Patterns of Borrowing and Independence
The shared vocabulary is striking. All three writers reach for the phrase “to pieces” to describe the stones’ fracture, and all three identify the same causal logic: heat applied, stones failed, plan abandoned. This convergence is consistent with the well-documented pattern at Fort Mandan in which sergeants compared notes with — or copied from — the captains’ journals during the long winter evenings. Yet the differences argue against direct copying on this date. Ordway’s detail of the sleds and the bluff is his own; Clark’s coal-pit and hatchet-trade context is his alone; Gass adds a follow-up entry for 30 January noting that he personally went “up the river and found another kind of stones, which broke in the same manner,” extending the failure across two days in a way neither of the others does.
Gass’s continuation is particularly valuable. It reveals that the experiment was not abandoned after a single day’s disappointment — a second source of stone was tested before the men gave up, leaving the “batteaux and periogues” still “fast in the ice.” Without Gass, the documentary record would suggest a one-day attempt; with him, the effort becomes a small campaign.

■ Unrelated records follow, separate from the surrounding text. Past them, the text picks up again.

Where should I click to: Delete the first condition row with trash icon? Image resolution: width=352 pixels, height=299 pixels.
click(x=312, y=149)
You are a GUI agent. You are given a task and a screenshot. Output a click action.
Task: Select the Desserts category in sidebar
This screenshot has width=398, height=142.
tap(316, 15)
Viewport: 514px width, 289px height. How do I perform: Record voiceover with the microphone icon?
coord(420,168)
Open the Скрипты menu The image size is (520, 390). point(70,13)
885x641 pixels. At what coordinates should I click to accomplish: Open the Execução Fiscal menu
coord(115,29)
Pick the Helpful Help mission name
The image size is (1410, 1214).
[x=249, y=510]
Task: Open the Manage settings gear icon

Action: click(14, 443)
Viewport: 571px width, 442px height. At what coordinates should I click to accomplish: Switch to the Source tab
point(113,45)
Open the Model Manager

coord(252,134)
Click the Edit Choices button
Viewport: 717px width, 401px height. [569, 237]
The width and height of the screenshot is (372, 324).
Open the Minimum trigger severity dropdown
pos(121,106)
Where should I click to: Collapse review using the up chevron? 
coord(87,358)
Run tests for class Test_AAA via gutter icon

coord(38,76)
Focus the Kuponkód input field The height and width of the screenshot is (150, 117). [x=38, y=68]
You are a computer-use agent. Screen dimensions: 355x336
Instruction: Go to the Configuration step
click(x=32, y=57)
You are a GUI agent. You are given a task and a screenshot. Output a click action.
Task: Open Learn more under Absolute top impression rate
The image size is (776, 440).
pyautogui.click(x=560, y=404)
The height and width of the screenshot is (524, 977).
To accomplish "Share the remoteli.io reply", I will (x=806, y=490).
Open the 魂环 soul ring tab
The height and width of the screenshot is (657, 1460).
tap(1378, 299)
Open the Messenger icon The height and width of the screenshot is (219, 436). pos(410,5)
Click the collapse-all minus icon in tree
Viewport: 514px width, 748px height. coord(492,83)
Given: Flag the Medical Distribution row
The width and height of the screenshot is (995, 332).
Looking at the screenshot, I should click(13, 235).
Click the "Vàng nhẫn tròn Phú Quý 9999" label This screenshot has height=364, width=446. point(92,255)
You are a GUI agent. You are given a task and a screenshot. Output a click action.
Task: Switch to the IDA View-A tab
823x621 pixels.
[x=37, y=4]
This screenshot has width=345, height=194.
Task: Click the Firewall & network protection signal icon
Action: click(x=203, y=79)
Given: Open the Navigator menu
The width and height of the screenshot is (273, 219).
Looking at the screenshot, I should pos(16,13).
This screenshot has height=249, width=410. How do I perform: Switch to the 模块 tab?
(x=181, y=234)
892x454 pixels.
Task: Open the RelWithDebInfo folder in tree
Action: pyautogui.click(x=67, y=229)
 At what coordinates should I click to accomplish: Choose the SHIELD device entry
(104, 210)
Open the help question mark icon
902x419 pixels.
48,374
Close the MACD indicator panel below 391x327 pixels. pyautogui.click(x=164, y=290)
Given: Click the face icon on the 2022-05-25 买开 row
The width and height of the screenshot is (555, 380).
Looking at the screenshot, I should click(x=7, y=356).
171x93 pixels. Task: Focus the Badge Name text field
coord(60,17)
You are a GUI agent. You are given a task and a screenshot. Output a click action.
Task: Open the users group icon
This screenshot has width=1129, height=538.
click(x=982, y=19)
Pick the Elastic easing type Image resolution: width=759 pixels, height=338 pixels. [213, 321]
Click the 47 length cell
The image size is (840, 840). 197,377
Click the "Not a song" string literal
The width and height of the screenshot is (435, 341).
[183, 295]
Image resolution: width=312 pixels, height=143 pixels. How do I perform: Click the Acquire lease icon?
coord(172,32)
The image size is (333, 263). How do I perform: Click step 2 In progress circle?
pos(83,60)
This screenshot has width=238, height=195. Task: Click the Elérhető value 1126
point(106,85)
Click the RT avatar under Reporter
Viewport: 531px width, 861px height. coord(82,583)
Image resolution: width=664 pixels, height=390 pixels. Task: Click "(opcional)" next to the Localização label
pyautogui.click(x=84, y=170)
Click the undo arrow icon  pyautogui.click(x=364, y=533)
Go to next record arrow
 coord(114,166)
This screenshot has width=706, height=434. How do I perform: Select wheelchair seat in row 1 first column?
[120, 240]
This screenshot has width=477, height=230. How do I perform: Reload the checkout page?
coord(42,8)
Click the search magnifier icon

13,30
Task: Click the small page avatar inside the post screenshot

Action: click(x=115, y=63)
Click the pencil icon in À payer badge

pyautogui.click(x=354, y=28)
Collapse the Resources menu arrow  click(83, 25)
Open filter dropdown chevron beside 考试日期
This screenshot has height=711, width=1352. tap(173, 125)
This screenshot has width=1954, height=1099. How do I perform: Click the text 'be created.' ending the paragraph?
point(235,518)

What Lewis’s Silence Suggests
Meriwether Lewis produced no entry for 29 January 1805, part of his well-known journal gap during much of the Fort Mandan winter. The absence makes Clark’s account the senior-officer record by default and elevates the value of Ordway’s and Gass’s parallel testimony. Where Lewis is silent, three corroborating witnesses establish not only the fact of the experiment but the affective weather around it — the labor of hauling, the brief hope of a clever solution, the small humiliation of stones that “would not stand the fire.” The boats remained frozen; the corn-trade continued; the journals, between them, preserved the day.